Christmas office party etiquette

A Guide to Office Christmas Party Etiquette

‘Tis the season to be jolly. But if you are attending the office Christmas party the jolliness needs to be tempered with some restraint and decorum. Yes, a festive shindig with your colleagues is an opportunity to let your hair down but you also want to make sure that your professional image and reputation remain intact the next morning.

To keep you on the straight and narrow, we have put together a guide to the essential etiquette rules of the office Christmas party. 

Do Show Up

Do not be tempted to skip the office Christmas party unless you have a very good reason. It is bad manners not to put in an appearance and it could even have a negative effect on your career.

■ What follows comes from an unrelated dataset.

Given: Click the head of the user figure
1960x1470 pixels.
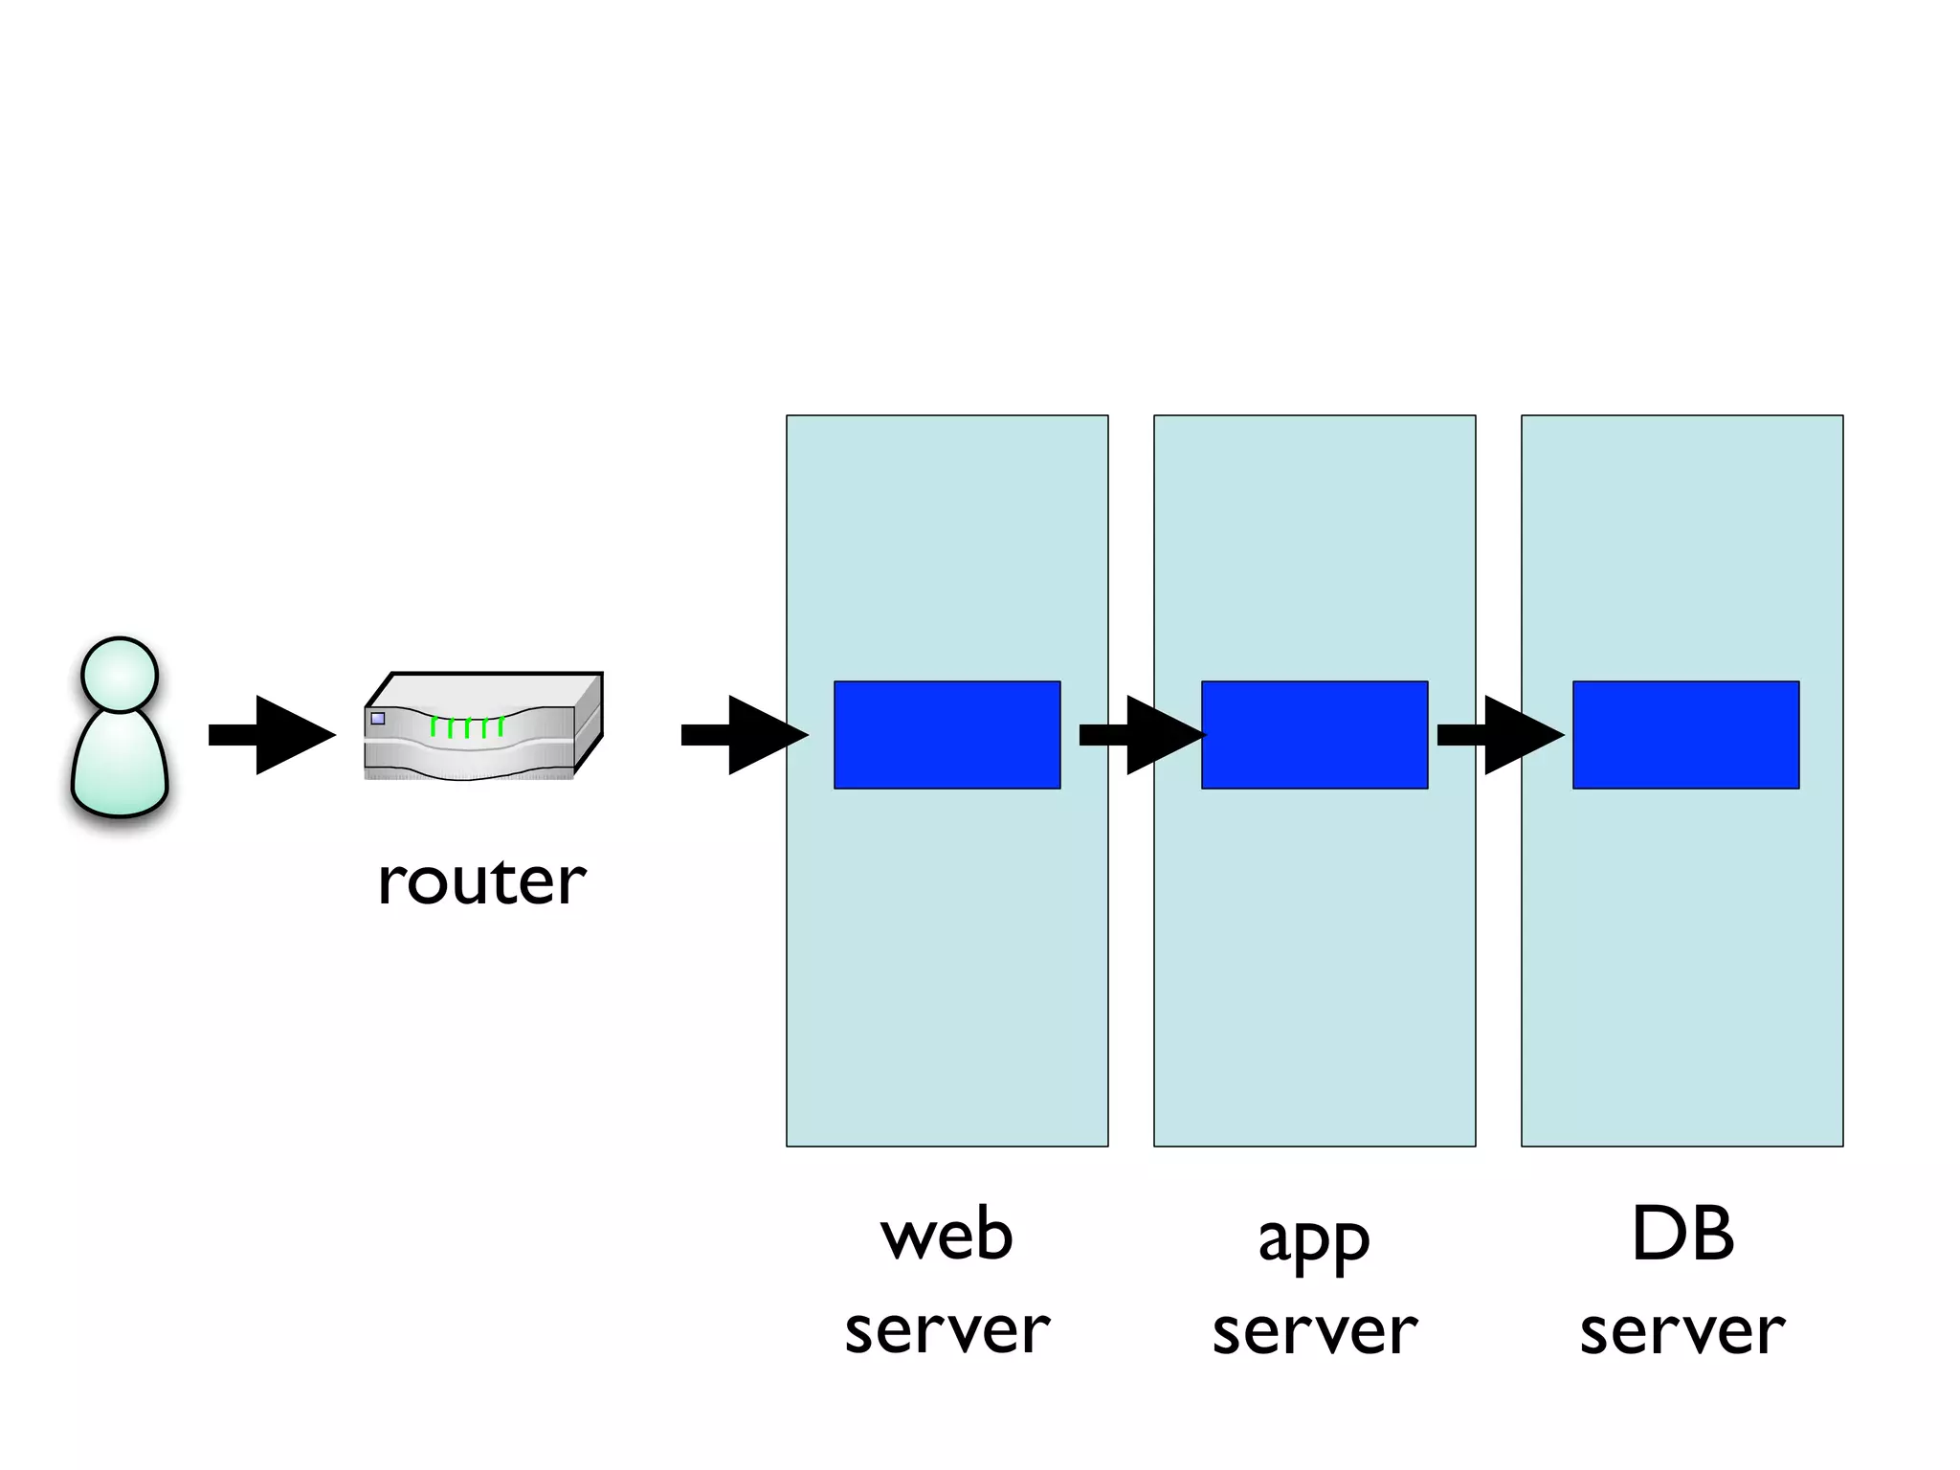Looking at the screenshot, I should tap(120, 674).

Remember, it is just one night and not turning up could have you labelled as unsociable and not a team player. Make sure that you RSVP as required and check the start time so you do not arrive an hour late.

Don’t hide in the corner

The Christmas party is a great opportunity to get to know the people outside of your department. Do not spend the entire evening chatting to your regular office buddies – take the time to mingle and grow your network.

If you want to join a group, wait for a break in the conversation and say something like: “This looks like a fun group, do you mind if I join you?” Make eye contact, smile and speak to everyone in a friendly, positive tone. Ask lots of questions and avoid controversial topics such as politics, religion or money.

Never leave anyone on their own when you want to move on from the conversation. Always introduce them to someone else before you make your excuses.

Business first, party second

Your colleagues and superiors may be decked out in sparkles but you are still in a professional setting. Do not complain about your job or gossip about your boss or colleagues as this could get you into trouble later. Remember the saying ‘If you don’t have anything nice to say, don’t say anything at all’ and adhere to it.

Bear in mind that the office party is not the right environment to approach your boss to ask for a promotion or pay rise. By all means, take the opportunity to introduce yourself to executives higher up the food chain but leave any shoptalk for working hours.

Dress to Impress

If there is a dress code, make sure you adhere to it. You will feel like a fool if you turn up in your flashing Rudolph jumper while everyone else is in black tie and cocktail dresses.

Generally speaking, for men you can’t go wrong with a standard suit and tie and women can dress up a classic black dress with heels and statement accessories. Make an effort to look smart and well-groomed but steer clear of outfits that are too short, tight or low-cut.

If the party is a sit-down dinner, make sure you test sitting down in your outfit to check it is not too revealing when in a seated position. And hopefully it goes without saying, but do not start removing your clothing when you hit the dance floor!

Do not Overindulge

The office Christmas party is a chance for employees to relax and reward themselves after a working year. The free drink may be flowing but bear in mind that almost all embarrassing Christmas party stories involve alcohol. Too much booze can have a negative impact on your professional image and career.

It is important to know your limits and moderation is key when it comes to drinking at the office Christmas party. If you know the focus is going to be on drinking rather than eating, it is a good idea to have a meal before the party to line your stomach. 

Try to stick to the two-drink rule if you can and remember to have a glass of water in-between alcoholic drinks. If someone buys you a drink, it is polite to reciprocate but there should be no pressure to match other people drink by drink. It is absolutely fine to order a soda water or ginger ale with a twist of lime for yourself. 

Put your Phone Away

When you are at the office Christmas party, try to put your phone away and be in the moment. Do not sit in the corner and text your friends or check their updates on Facebook.

On a similar note, it is not always a good idea to post photographs of the evening’s shenanigans onto social media. Be aware that sharing inappropriate social media content could reflect badly on the company you work for. If people are taking pictures at the Christmas party, they should only be shared with the consent of the person in the picture.

Send a thank you

Planning an event is no easy task so don’t forget to thank the people who coordinated the party – either in person, with a card or via email. Not only is it the polite thing to do, it also makes you stand out from the many employees who do not bother to say thank you.